Character Interview: Kur D’Shan
Posted by: Finch in Character Interviews, tags: character‘Tell me about yourself.’
The man before me laughs. ‘Beginning with what? I’ve lived longer than most civilizations.’
‘Fine, then, let’s start with that. How old exactly are you?’
‘By the filthy lizards’ calendar, which, by the way, is the most accurate of the lot, I am four thousand, four hundred and fifty-three years old. I was born St’kss the 40th. Many years, mind you, before those who made that calendar had gotten past snacking on each other after battles.’
‘Amazing. You don’t look a day over a hundred.’
He snickers. ‘How very kind of you.’
‘Why do you take such joy in killing?’
His face furrows, lips pulled back in a snarl. ‘Is this how you conduct allyour interviews? “Hi, how are you, how old are you, and how many babies did you eat for breakfast?”‘
‘Answer the question, please.’
‘”Enjoy” is too strong a word.’
‘Is “satisfy?”‘
‘No.’
‘Why?’
‘Because I’m a perverse bastard, that’s why.’
‘Go on.’
‘You’re the smart one. You figure it out.’
‘I’d rather you told me.’
He growls, grudgingly relenting. ‘I was born here, on Vocroth. The first generation of my kind to be born out of slavery to the V’Sta’ak. We had no direction, no defense. They abandoned us.’
I nod.
‘We only knew that our old masters expected us to do well, but we knew none of our goals past survival. We hadn’t been free for centuries, and our leadership wavered, saying much, doing nothing. And then the lizards came.’
‘What do you mean?’
‘We’d arrived on what would become Khozhn’ol, once the lizards stopped eating each other. They were clannish, paranoid and xenophobic. Once they’d finished fighting each other and joined under a single banner, they decided to cleanse the continent. That meant killing us.’
I nod. ‘You lost much.’
He snorts. ‘Putting it mildly.’
‘Family? Friends?’
He glares at me. ‘Bastard.’
I wait.
‘There were two thousand of us in my village when the lizards came, okay? A hundred of us lived through the first attack, and six of them managed to leave the continent before they were hunted down and slaughtered. Many villages were less fortunate.’
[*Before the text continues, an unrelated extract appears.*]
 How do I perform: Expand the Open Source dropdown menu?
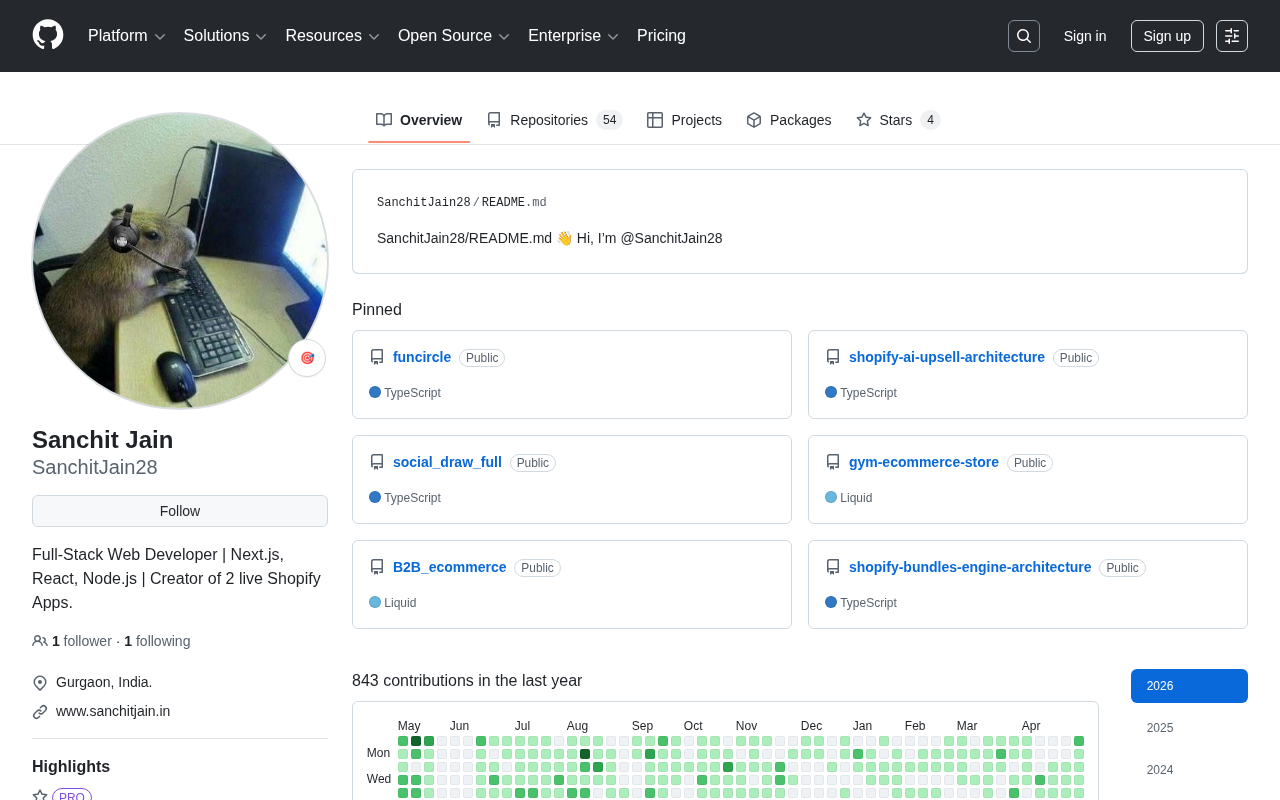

‘”Six of them?” You mean you stayed behind?’
He nods. ‘Someone had to exact the price.’
‘And you did. You slew their Empress.’
‘I brought her rancid head to the newly forming council on Dalkiar, to show my fellows. We had made the first step towards avenging our dead, though it brought us no closer to home.’
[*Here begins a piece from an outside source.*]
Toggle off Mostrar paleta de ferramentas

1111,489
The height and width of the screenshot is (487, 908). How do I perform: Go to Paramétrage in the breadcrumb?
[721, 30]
‘You could never go back.’
His eyes look past me. ‘No, not then. Not now. One day.’
‘That is your goal, then?’
‘Perhaps. We marshal our forces, plant our members amongst your kind, where they rise to places of power. When we rule you utterly without your knowledge, then we will exact our revenge.
‘No forgiveness? The Drakkhozhn have –’
‘None.’
‘Don’t you have any compunctions against enslaving the other races?’
‘Enslaving? I prefer “Directing.” In many cases, we are fairer, juster rulers than those who preceded us.’
‘Like what happened at Throntor, of course.’
Kur D’Shan shrugs. ‘It was imperative that Daln not take the city.’
‘You still haven’t explained why all this brings you satisfaction when you kill.’
He leans forward. ‘You can’t imagine what genocide feels like, so don’t even try. Even you’re not safe, you know; we know the Gates better than you do, what they do, and where they go. Take a good, long look at your leaders, your role models. Wonder how human they really are.’
‘Answer the question, please.’
He sneers at me. ‘Fine. Every death is a friend who died. A neighbor that never had a chance to lift a finger. Every death is someone who never left Khozhn’ol. Or maybe one of their descendants, who would never be born. Better still, every death is one of my kind who were humiliated, or tortured, or killed outright when they came to Dalkiar, begging for help. Each death is another year my people have been kept from their righteous vengeance.
‘You can’t understand genocide, so neither can you understand my hate. If you cannot understand my hate, then you cannot understand me. This interview is over.’